## [Task instructions]
After locating the line that contains "You are a GUI", output that line and each one following it, exactly, to the end of the entries. No pictures.

____

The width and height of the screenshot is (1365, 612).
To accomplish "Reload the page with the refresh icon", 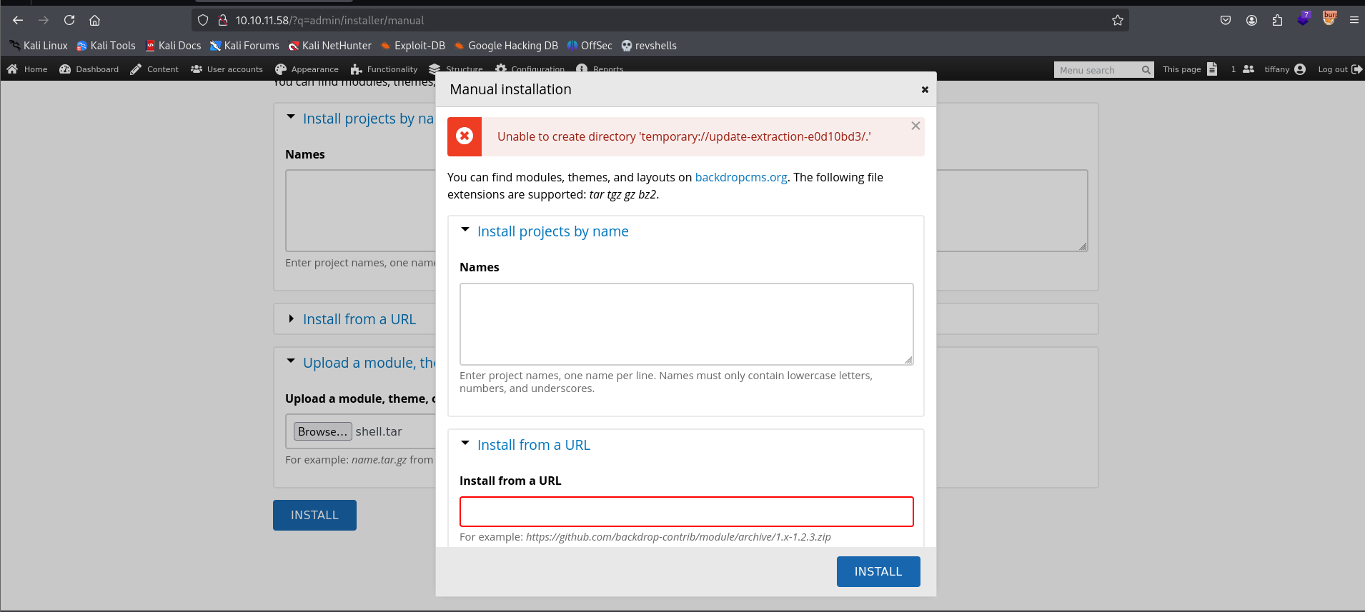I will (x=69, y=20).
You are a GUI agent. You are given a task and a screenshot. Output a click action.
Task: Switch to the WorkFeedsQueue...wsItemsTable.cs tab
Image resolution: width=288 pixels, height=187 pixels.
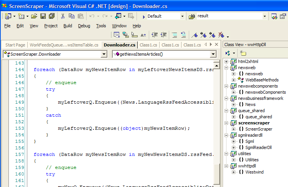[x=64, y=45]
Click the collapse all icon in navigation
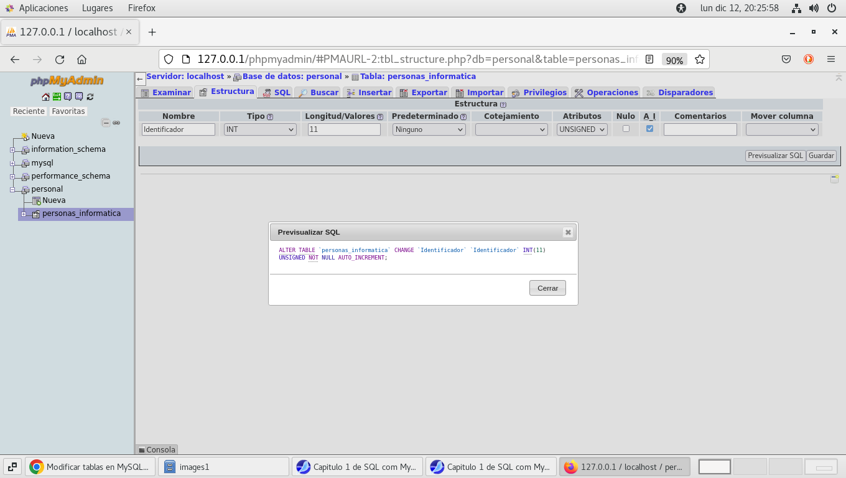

____

## [Reply to the task]
You are a GUI agent. You are given a task and a screenshot. Output a click action.
Task: Switch to the WorkFeedsQueue...wsItemsTable.cs tab
Image resolution: width=288 pixels, height=187 pixels.
[x=64, y=45]
Click the collapse all icon in navigation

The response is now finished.